CHECK YOUR UNDERSTANDING >>
- a) Summarize the passage on plural words that end in -a in exactly two sentences.
- b) In the passage on plural words ending in -a, what is the title of the book by John B. Bremner that is quoted?
- c) Write the next part of the passage on plural words ending in -a, picking up after its final sentence.

The first letter of the alphabet is also a common English word that is virtually synonymous with one. As a word, a is the very antithesis of plurality.

This might help explain why there’s so much confusion about a group of words that I call “the -a team.” Here they are: bacteria, criteria, data, media, phenomena, Sierra. As you can see, all end in the letter a, which just sounds so darned singular that these words continue to confound even careful writers and speakers. Because the fact is, they’re all plural.

Bacteria Staphylococcus is a virulent form of bacteria. No problem there, but Staphylococcus is a virulent bacteria, well, now we have a problem. The singular is bacterium. So a sentence like The bacteria in the cut was infecting it is flawed—the bacteria were infecting it.

Criteria It’s the plural of criterion, a standard used for judging, deciding, or acting. The sentence Honesty is our chief criteria is ungrammatical; there can’t be only one criteria. Make it Honesty is our chief criterion or Honesty is one of our chief criteria. Your criteria are your standards, plural.

Those who know that criteria is plural aren’t out of the woods yet either: many believe the singular is “criterium.” And there are some who will reveal to you their “criterias.”

Data John B. Bremner, in Words on Words, states unequivocally, “The word is plural.” This one is thorny, because the singular, datum, is virtually nonexistent in English. Many people see data as a synonym for information, and to them, These data are very interesting sounds downright bizarre. Maybe, but it’s also correct. English scholar Theodore M. Bernstein says, “Some respected and learned writers have used data as a singular. But a great many more have not.”

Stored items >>
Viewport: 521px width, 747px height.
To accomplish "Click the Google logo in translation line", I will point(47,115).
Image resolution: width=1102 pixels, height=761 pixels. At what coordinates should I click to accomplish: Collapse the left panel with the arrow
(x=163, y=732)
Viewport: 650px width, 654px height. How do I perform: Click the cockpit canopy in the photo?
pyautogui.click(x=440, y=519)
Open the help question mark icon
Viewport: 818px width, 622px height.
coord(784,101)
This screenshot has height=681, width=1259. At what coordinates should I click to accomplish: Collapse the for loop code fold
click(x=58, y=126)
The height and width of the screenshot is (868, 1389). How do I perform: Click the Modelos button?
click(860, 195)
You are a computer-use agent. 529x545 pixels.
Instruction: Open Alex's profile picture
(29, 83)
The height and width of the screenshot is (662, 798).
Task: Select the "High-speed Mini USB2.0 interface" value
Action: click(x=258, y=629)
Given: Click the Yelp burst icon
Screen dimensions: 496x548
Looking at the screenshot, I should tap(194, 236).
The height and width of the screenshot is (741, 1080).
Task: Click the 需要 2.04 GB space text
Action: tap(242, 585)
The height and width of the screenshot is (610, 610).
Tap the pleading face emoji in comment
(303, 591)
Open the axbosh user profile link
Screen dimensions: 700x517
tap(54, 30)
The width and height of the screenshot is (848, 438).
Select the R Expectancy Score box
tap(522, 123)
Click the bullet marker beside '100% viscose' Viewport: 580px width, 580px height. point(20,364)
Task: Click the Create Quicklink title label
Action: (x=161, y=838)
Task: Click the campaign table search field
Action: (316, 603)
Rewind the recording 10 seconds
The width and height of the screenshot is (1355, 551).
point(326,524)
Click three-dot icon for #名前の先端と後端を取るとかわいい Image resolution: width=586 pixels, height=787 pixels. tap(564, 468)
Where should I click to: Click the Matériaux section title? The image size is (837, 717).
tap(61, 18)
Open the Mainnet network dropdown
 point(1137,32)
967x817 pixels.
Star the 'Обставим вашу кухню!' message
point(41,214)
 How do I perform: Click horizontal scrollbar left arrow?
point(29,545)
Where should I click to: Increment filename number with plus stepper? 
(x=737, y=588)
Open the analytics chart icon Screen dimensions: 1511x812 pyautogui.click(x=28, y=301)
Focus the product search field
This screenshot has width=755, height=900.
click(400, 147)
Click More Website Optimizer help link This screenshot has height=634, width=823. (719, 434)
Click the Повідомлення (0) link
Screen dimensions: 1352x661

ANSWER SECTION >>
- a) Words such as bacteria, criteria, data, media, phenomena, and Sierra end in the letter a, which sounds singular, yet all of them are plural. Their singular forms include bacterium, criterion, and datum, though datum is virtually nonexistent in English and many people treat data as a synonym for information.

- b) Words on Words.

- c)
Media Among the language’s most abused words is media, a plural noun; medium is the singular. A medium is a system of mass communication: The medium of television is a prominent component of the mass media.

Every day we hear and read statements like The media is irresponsible or The media has a hidden agenda. In those sentences, media should be followed by are and have.

There are some who prefer and defend the media is and the media has. To them, the various means of mass communication—newspapers, radio, TV, magazines, blogs, etc.—make up one “media.”

But writers should insist on the media are. It’s important that people think of the media as many voices, opinions, and perspectives rather than one monolithic entity.

Phenomena This troublemaker baffles even articulate speakers. Phenomena is plural; phenomenon is singular.

“Management is a universal phenomenon,” declares a business website. But a commentator on national television had it exactly backward. He spoke of “the phenomena of climate change” and later used phenomenon as a plural. Others say “phenomenas” when they mean phenomena.

Sierra Avoid “Sierras” when the topic is the vast California mountain range. An online camping guide says, “Translating from Spanish, sierra is plural in itself.” The Sierra Nevada Alliance, a conservation organization, elaborates: “The Sierra Nevada is a single, distinct unit, both geographically and topographically, and is well described by una sierra nevada. Strictly speaking, therefore, we should never pluralize the name—such as Sierras, or Sierra Nevadas, or even High Sierras …”

“Strictly speaking,” you say? What a concept!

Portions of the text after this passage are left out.